======== Records shown
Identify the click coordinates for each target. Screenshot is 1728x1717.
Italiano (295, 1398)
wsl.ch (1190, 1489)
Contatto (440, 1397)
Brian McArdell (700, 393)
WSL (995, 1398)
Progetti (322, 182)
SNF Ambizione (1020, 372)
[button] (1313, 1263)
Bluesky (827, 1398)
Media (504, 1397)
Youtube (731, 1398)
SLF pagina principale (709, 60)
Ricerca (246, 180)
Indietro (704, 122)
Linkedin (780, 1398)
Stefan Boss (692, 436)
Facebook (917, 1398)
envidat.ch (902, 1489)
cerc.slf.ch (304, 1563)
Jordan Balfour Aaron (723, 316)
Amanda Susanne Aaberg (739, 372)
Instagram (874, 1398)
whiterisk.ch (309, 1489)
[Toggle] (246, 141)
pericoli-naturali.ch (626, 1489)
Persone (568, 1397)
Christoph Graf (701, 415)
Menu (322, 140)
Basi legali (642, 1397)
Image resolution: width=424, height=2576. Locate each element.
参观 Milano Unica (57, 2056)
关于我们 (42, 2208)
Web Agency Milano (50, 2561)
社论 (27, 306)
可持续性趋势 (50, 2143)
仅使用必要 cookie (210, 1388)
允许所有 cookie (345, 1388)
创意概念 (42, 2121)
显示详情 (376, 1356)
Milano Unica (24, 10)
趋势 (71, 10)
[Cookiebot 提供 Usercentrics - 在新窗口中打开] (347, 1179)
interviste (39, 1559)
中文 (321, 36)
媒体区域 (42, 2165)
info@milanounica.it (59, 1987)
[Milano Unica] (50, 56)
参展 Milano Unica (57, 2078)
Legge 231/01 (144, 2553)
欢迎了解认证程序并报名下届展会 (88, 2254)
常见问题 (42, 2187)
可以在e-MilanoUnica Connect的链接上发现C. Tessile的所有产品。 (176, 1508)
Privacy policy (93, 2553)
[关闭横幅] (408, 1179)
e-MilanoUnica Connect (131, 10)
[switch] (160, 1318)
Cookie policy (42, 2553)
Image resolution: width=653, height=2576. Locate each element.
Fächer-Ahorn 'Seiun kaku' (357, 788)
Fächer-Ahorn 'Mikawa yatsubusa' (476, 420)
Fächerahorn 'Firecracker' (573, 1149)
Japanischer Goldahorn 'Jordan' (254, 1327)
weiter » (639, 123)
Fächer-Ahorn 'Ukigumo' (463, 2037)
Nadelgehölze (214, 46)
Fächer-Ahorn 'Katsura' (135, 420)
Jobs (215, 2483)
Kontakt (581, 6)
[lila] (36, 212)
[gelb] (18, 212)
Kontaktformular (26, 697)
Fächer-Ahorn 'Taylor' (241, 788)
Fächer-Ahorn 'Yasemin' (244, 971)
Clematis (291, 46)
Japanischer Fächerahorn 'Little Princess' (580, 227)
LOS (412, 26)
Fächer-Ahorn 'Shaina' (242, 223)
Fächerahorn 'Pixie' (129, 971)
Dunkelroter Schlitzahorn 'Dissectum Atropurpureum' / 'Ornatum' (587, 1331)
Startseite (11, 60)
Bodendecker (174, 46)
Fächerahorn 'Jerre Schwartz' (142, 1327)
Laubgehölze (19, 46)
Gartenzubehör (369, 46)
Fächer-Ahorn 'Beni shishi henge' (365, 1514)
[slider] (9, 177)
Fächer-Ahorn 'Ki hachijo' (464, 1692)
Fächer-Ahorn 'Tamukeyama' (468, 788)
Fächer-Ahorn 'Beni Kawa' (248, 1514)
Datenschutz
================
Beginning with the very first line of the records above, please retype each line through the one that has "Menu (322, 140)", and add nothing.

§ **Response to the exercise**:
Identify the click coordinates for each target. Screenshot is 1728x1717.
Italiano (295, 1398)
wsl.ch (1190, 1489)
Contatto (440, 1397)
Brian McArdell (700, 393)
WSL (995, 1398)
Progetti (322, 182)
SNF Ambizione (1020, 372)
[button] (1313, 1263)
Bluesky (827, 1398)
Media (504, 1397)
Youtube (731, 1398)
SLF pagina principale (709, 60)
Ricerca (246, 180)
Indietro (704, 122)
Linkedin (780, 1398)
Stefan Boss (692, 436)
Facebook (917, 1398)
envidat.ch (902, 1489)
cerc.slf.ch (304, 1563)
Jordan Balfour Aaron (723, 316)
Amanda Susanne Aaberg (739, 372)
Instagram (874, 1398)
whiterisk.ch (309, 1489)
[Toggle] (246, 141)
pericoli-naturali.ch (626, 1489)
Persone (568, 1397)
Christoph Graf (701, 415)
Menu (322, 140)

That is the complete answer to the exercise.